From: Barry Margolin (barmar@think.com)
Date: Fri Jun 18 1993 - 17:14:24 CDT


In article <1vq835INNbju@iskut.ucs.ubc.ca> you write:
>Not if you come in off another Sun station. Then 1 keyboard=2users ( one
>on the machine the keyboard attaches to and one on the login session)

The license is only talking about the machine you rlogin to, so that one
keyboard is only one user of the destination machine, although it may also
be a user of other machines. But since the question is what kind of
license you have to get for the destination machine, the other machines are
moot (although you will probably have to multiply the answer by the number
of machines that typically have multiple users logged in).

> In
>fact by chain logging in one keyboard with this definition can be as
>many users as you want- even on exactly the smae machine. Great
>definition.

I'm not a lawyer, but I believe that the spirit of the license is that a
user who uses a loopback rlogin is still just one user.

I don't see why people think this licensing stuff is so wrong, except that
they're spoiled by the lax licenses that Sun offered in the past. They're
simply asking you to pay more if you're getting more functionality out of a
system. If a hundred machines in the network are mounting a workstation's
file systems then it's providing much more functionality than if it didn't
export its file systems. It's being "used" by the hundred users of those
clients, so why shouldn't they count as users for the purpose of licensing?

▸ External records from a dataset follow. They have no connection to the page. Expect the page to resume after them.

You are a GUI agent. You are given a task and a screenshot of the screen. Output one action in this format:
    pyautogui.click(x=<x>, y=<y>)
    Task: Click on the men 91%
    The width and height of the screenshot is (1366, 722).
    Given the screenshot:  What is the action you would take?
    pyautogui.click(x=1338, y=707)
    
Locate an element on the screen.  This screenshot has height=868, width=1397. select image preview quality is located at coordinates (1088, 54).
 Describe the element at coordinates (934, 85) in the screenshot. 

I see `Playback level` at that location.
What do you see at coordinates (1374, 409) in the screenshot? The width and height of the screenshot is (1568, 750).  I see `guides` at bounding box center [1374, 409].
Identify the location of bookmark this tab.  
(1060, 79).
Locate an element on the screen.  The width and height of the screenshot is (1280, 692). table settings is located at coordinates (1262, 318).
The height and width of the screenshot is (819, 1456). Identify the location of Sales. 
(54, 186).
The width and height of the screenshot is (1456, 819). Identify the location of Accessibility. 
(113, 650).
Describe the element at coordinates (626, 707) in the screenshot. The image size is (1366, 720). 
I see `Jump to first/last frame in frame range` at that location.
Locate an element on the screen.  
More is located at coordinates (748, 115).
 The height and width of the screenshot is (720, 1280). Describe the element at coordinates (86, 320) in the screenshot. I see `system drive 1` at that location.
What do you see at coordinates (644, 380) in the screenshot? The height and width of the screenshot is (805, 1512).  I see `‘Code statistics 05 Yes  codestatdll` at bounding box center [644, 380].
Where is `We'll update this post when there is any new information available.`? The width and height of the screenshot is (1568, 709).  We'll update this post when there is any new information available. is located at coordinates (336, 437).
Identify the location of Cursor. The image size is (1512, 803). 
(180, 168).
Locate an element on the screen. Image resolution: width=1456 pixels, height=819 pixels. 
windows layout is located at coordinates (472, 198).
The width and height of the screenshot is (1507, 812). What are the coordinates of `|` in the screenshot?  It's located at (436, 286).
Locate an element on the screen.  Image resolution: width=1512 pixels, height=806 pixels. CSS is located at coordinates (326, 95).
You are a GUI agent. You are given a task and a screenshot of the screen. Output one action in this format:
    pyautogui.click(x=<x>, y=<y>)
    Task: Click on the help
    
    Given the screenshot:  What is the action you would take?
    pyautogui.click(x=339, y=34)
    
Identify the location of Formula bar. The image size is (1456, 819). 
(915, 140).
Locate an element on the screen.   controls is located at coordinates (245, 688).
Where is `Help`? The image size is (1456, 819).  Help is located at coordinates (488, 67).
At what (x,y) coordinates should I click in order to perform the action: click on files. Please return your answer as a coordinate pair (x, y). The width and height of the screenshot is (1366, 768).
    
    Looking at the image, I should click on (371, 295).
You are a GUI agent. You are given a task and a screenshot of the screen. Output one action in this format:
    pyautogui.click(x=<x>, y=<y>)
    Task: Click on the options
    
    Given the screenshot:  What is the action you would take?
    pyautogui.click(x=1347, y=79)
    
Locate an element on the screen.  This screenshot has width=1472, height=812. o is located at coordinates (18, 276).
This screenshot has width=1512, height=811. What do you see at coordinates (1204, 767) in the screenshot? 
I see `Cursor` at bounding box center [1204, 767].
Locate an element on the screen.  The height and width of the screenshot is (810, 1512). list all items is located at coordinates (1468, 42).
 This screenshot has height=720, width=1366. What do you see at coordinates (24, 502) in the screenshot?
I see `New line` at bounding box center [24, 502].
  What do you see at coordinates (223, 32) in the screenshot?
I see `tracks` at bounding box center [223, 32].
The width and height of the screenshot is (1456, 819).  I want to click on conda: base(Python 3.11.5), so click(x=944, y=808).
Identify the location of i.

It used to be that personal workstations were really underpowered and it
was infeasible to use them as file and timesharing servers. So you had to
buy expensive machines to act as servers, and these expensive machines had
correspondingly expensive OS license fees. Now you can use the same cheap
machines that you use as workstations also as servers, so you save lots of
money on the hardware costs. But why is it so wrong for Sun to charge
higher license fees for multi-user servers just like they used to? They've
simply changed from basing the license fee on the size of the machine to
the way the machine is used (the old fee structure simply assumed that big
machines were being used as servers and little machines as workstations).

-- 
Barry Margolin
System Manager, Thinking Machines Corp.